Title: Traffic Mishap Injury Severity: An Unsupervised Approach
Abstract: Predicting the injury severity of traffic accidents is of great significance in identifying the consequences on the victims of the accidents which may lead to physical or mental disturbance, financial losses, or the consequent health risks globally. Traffic mishaps are a number of the most essential troubles that the world is facing as they cause many deaths, injuries, and fatalities as nicely as financial losses each year. Identification of injuries severity is a key factor for the proper treatment as number of traffic accidents are increasing day by day and the victims are suffering from many major injuries even after many years of accidents.

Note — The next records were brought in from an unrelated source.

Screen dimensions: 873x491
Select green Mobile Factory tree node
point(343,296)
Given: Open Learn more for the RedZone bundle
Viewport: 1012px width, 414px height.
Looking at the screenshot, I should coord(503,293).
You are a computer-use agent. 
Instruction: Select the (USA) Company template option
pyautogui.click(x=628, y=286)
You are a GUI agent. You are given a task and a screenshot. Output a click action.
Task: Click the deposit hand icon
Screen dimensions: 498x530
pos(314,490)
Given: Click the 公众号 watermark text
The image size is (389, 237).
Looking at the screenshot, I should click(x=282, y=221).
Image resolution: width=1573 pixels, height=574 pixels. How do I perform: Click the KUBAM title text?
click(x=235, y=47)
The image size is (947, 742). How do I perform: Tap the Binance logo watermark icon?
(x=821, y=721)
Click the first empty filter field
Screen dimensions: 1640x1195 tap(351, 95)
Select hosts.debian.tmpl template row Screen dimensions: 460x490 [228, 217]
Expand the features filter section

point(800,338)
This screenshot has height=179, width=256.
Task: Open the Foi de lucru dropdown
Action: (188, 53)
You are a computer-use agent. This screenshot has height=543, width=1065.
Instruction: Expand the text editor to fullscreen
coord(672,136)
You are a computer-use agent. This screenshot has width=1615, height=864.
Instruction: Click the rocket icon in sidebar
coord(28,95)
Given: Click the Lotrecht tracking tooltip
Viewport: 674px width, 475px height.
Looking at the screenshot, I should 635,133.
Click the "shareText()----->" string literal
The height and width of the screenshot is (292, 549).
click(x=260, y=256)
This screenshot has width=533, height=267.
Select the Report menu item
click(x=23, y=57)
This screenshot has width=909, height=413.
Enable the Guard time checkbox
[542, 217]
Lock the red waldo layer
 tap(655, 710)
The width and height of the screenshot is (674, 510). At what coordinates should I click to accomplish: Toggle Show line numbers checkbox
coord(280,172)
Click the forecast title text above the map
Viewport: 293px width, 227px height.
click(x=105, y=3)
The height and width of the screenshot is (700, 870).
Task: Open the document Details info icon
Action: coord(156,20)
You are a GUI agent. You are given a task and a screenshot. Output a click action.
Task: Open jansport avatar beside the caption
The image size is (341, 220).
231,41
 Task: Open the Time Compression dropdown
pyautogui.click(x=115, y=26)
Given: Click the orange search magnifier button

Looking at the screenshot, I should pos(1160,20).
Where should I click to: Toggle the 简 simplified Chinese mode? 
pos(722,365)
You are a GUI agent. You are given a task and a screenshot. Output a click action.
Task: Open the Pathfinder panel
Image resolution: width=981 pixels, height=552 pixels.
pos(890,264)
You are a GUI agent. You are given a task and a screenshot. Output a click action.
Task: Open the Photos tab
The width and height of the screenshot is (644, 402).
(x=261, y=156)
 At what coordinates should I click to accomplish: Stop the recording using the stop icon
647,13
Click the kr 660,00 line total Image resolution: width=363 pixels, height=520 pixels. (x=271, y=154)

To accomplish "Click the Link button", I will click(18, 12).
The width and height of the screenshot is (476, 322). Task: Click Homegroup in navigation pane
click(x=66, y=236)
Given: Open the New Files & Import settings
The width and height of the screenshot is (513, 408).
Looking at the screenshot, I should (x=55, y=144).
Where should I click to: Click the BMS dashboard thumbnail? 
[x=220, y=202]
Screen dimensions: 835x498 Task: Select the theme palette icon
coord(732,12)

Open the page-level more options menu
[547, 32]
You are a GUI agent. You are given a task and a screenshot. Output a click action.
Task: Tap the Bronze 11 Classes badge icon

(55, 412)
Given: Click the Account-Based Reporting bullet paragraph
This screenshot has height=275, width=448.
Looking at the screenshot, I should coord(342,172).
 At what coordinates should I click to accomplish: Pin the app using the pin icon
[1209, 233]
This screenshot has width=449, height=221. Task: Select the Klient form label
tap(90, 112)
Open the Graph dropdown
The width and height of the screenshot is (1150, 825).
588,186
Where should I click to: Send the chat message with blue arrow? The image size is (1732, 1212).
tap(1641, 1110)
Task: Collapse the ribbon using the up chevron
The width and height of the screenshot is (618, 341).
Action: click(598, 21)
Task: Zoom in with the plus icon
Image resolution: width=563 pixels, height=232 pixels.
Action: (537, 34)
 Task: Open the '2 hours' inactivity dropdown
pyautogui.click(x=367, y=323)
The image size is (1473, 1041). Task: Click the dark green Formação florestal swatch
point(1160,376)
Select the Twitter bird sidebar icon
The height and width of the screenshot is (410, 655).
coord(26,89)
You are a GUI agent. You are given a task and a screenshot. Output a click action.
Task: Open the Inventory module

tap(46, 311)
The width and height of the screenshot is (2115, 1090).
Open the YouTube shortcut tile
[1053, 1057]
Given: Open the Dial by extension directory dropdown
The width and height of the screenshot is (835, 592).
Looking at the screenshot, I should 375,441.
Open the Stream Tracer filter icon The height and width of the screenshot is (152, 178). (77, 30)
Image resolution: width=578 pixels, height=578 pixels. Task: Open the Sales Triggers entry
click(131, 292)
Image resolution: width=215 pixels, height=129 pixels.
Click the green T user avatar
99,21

Unsupervised learning techniques are used in which association rule mining is applied on the Traffic Accident dataset which contains 660 records to generate frequent item sets. The strong rules contained in these regular item sets also show the relationship between influencing accident factors which can be used by breaking them to reduce the incidence of accidents. The rules can also be used to check the mishap scenes and some necessary safety measures can be made to avoid accidents and eventually improve the traffic safety of the city and providing assistance to doctors in treating patients. Further, a descriptive model is utilized for undertakings that would profit by the knowledge picked up from summing up information in new and fascinating manners. Therefore the Unsupervised learning techniques i.e Apriori Algorithm, Apriori- TID Algorithm, Eclat Algorithm revealed interesting patterns and knowledge that can be used in finding the association between accidents and related injuries.
Publication Year: 2020
Publication Date: 2020-11-06
Language: en
Type: article
Indexed In: ['crossref']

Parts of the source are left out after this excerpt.